Unlike Shorter, Konitz does not use metaphoric koans to describe the process that he follows as assiduously today as he did in 1949. The son of Jewish immigrants who ran a laundry and cleaning establishment in Chicago’s Rogers Park neighborhood during the Great Depression, he explains his own no-safety-net improvisational intentions with pragmatic, nuts-and-bolts terminology.
“When I play, I’m not thinking of expressing sadness, or some picture-idea, or some way to make an emotional effect,” he told collaborator Andy Hamilton in his authoritative autobiography, Lee Konitz: Conversations on the Improviser’s Art. “I’m thinking of playing a melodic succession of notes, with as accurate a time-feeling as possible. I don’t feel very poetic. I hear of people seeing colors or images or some spiritual motivation. I’m just playing the music clear, warm and positive—that’s really my motivation.”

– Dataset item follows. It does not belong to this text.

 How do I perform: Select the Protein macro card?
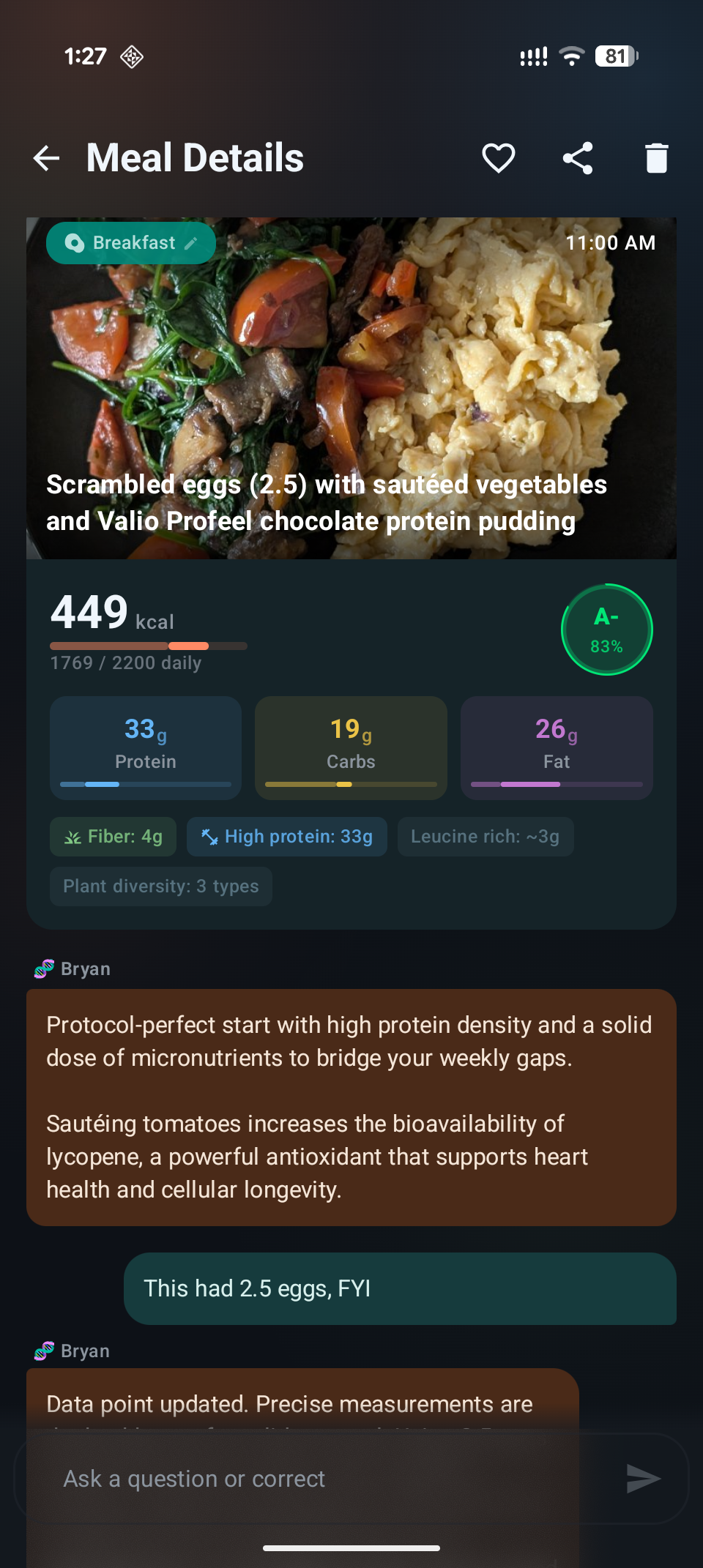145,747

Konitz’s 2015 explanation to DownBeat was even more to the point. “I start from the first note, and trust something will happen if I give it a chance,” he said. “It has to do with taking the time to let whatever note I’m playing resolve in some way, so I’m not just playing finger technique, one note after another nonstop, take a quick breath when you get out of breath. This is literally note by note.”
A key component of Tristano’s pedagogy was for students to sing the solos of Lester Young and Charlie Parker—to internalize them so deeply that they could then create their own composed variations and improvise upon them. That this remains fundamental to Konitz’s aesthetics is illustrated in a two-and-a-half-minute vignette in the documentary All The Things You Are, where Konitz and pianist Dan Tepfer, en route to a November 2010 duo concert in France, scat Lester Young’s heroic declamations on “Lady Be Good” and “Shoe Shine Boy.”
In recent months, Konitz said, he has begun to bring this heretofore private activity into performance.